(Stored records)

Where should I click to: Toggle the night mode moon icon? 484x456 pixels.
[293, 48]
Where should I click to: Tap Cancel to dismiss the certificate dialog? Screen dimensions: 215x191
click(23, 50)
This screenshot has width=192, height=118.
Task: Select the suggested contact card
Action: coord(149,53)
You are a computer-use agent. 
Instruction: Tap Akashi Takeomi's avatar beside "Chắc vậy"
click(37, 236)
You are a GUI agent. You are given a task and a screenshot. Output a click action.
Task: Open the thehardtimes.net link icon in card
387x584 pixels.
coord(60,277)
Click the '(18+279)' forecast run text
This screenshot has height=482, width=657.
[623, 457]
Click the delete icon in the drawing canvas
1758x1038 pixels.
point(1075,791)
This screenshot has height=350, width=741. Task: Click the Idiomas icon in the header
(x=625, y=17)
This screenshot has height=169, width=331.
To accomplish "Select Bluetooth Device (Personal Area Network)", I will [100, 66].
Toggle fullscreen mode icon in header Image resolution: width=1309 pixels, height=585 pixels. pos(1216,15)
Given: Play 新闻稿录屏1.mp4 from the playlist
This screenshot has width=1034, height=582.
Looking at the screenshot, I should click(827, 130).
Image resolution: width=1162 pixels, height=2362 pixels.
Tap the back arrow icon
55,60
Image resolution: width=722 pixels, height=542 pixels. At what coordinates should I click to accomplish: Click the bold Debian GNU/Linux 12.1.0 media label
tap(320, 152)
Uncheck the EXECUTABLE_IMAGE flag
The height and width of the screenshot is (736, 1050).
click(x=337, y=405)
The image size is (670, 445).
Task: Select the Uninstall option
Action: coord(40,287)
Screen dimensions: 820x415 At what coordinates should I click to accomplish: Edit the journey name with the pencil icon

Your task:
Looking at the records, state how many lines contain "agent" and write nothing besides that number.

Solution for this problem:
2